• Stated exercise
Could you echo each of the following lines exactly as it stands?

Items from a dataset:
:::
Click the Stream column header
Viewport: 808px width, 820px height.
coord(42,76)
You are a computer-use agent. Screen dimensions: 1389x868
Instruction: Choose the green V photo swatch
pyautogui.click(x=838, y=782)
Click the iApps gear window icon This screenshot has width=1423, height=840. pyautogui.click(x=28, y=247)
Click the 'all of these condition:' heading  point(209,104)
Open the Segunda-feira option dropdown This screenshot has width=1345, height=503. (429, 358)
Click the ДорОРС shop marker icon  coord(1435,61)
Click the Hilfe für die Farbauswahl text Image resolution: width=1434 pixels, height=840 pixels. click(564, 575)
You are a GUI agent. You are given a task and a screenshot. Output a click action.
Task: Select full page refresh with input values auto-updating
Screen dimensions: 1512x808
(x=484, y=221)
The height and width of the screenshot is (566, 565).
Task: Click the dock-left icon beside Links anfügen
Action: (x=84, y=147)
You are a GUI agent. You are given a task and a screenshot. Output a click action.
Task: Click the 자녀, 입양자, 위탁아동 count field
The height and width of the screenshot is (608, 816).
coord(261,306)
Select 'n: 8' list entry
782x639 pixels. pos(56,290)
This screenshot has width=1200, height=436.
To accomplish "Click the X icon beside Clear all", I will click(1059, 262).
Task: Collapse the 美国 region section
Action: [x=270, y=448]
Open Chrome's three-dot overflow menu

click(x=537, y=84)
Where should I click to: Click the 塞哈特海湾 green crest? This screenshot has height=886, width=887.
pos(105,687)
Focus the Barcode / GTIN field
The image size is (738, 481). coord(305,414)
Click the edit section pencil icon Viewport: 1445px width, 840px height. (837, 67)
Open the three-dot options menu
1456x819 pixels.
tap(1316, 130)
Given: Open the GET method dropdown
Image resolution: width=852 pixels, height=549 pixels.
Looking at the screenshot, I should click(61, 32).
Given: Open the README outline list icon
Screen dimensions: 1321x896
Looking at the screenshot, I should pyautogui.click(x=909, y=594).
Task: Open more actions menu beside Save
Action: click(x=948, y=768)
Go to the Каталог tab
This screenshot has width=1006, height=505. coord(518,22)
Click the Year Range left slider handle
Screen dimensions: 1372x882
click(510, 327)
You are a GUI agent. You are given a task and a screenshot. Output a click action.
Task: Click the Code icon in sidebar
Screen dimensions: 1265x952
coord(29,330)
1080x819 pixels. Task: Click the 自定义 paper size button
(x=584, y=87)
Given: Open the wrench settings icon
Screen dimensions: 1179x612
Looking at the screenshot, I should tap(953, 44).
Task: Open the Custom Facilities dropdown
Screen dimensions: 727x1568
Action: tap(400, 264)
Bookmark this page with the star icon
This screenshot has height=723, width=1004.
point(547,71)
:::
• Finished answer
Click the Stream column header
Viewport: 808px width, 820px height.
coord(42,76)
You are a computer-use agent. Screen dimensions: 1389x868
Instruction: Choose the green V photo swatch
pyautogui.click(x=838, y=782)
Click the iApps gear window icon This screenshot has width=1423, height=840. pyautogui.click(x=28, y=247)
Click the 'all of these condition:' heading  point(209,104)
Open the Segunda-feira option dropdown This screenshot has width=1345, height=503. (429, 358)
Click the ДорОРС shop marker icon  coord(1435,61)
Click the Hilfe für die Farbauswahl text Image resolution: width=1434 pixels, height=840 pixels. click(564, 575)
You are a GUI agent. You are given a task and a screenshot. Output a click action.
Task: Select full page refresh with input values auto-updating
Screen dimensions: 1512x808
(x=484, y=221)
The height and width of the screenshot is (566, 565).
Task: Click the dock-left icon beside Links anfügen
Action: (x=84, y=147)
You are a GUI agent. You are given a task and a screenshot. Output a click action.
Task: Click the 자녀, 입양자, 위탁아동 count field
The height and width of the screenshot is (608, 816).
coord(261,306)
Select 'n: 8' list entry
782x639 pixels. pos(56,290)
This screenshot has width=1200, height=436.
To accomplish "Click the X icon beside Clear all", I will click(1059, 262).
Task: Collapse the 美国 region section
Action: [x=270, y=448]
Open Chrome's three-dot overflow menu

click(x=537, y=84)
Where should I click to: Click the 塞哈特海湾 green crest? This screenshot has height=886, width=887.
pos(105,687)
Focus the Barcode / GTIN field
The image size is (738, 481). coord(305,414)
Click the edit section pencil icon Viewport: 1445px width, 840px height. (837, 67)
Open the three-dot options menu
1456x819 pixels.
tap(1316, 130)
Given: Open the GET method dropdown
Image resolution: width=852 pixels, height=549 pixels.
Looking at the screenshot, I should click(61, 32).
Given: Open the README outline list icon
Screen dimensions: 1321x896
Looking at the screenshot, I should pyautogui.click(x=909, y=594).
Task: Open more actions menu beside Save
Action: click(x=948, y=768)
Go to the Каталог tab
This screenshot has width=1006, height=505. coord(518,22)
Click the Year Range left slider handle
Screen dimensions: 1372x882
click(510, 327)
You are a GUI agent. You are given a task and a screenshot. Output a click action.
Task: Click the Code icon in sidebar
Screen dimensions: 1265x952
coord(29,330)
1080x819 pixels. Task: Click the 自定义 paper size button
(x=584, y=87)
Given: Open the wrench settings icon
Screen dimensions: 1179x612
Looking at the screenshot, I should tap(953, 44).
Task: Open the Custom Facilities dropdown
Screen dimensions: 727x1568
Action: tap(400, 264)
Bookmark this page with the star icon
This screenshot has height=723, width=1004.
point(547,71)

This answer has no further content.